Since we propose a zero-shot framework for the SBIR task, we briefly review the literature from both sketch-based image retrieval as well as zero-shot learning in this section.

Conventional pipeline in SBIR involves projecting images and sketches into a common feature space. These features or binary codes extracted from them are used for the retrieval task. Hand-crafted feature based models include the gradient field HOG descriptor proposed by Hu and Collomose [13], the histogram of edge orientations (HELO) proposed by Saavendra [34], the learned key shapes (LKS) proposed by Saavendra et al. [35] which are used in Bag of Visual Words (BoVW) framework as feature extractors for SBIR. Yu et al. [48] were the first to use Convolutional Neural Networks (CNN) for the sketch classification task. Qi et al. [7] introduced the use of siamese architecture for coarse-grained SBIR. Sangkloy et al. [36] used triplet ranking loss for training the features for coarse-grained SBIR. Yu et al. [47] used triplet network for instance level SBIR evaluating the performance on shoe and chair dataset. They use a pseudo fine-grained evaluation where they only look at the position of the correct image for a sketch in the retrieved images. Liu et al. [25] propose a semi-heterogeneous deep architecture for extracting binary codes from sketches and images that can be trained in an end-to-end fashion for coarse-grained SBIR task.

We now review the zero-shot literature. Zero-shot learning in Image Classification [21, 22, 27] refers to learning to recognize images of novel classes although no examples from these classes are present in the training set. Due to the difficulty in collecting examples of every class in order to train supervised models, zero-shot learning has received significant interest from the research community recently [1, 10, 20, 22, 33, 39, 42, 44, 45]. We refer the reader to [46] for a comprehensive survey on the subject.

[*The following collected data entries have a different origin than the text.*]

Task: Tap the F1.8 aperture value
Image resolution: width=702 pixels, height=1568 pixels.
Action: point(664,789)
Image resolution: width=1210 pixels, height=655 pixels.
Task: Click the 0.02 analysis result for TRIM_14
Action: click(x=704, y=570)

Recently, zero shot learning has been gaining increasing attention for a number of other computer vision tasks such as image tagging [24, 49], visual question answering [28, 31, 41] etc. To the best of our knowledge, the zero-shot framework has not been previously explored in the SBIR task.

3 Zero Shot Setting for SBIR

We now provide a formal definition of the zero shot setting in SBIR. Let

\(S=\{(x_i^{sketch},x_i^{img},y_i)|y_i \in \mathcal {Y}\}\) be the triplets of sketch, image and class label where \(\mathcal {Y}\) is the set of all class labels in S. We partition the class labels in the data into \(\mathcal {Y}_{train}\) and \(\mathcal {Y}_{test}\) data respectively. Correspondingly, let \(S_{tr}=\{(x_i^{sketch},x_i^{img})|y_i \in Y_{train}\}\) and \(S_{te}=\{(x_i^{sketch},x_i^{img})|y_i \in Y_{test}\}\) be the partition of S into train and test sets. This way, we partition the paired data into train and test set such that none of the sketches from the test classes occur in the train set. Since the model has no access to class labels, the model needs to learn latent alignments between the sketches and the corresponding images to perform well on the test data.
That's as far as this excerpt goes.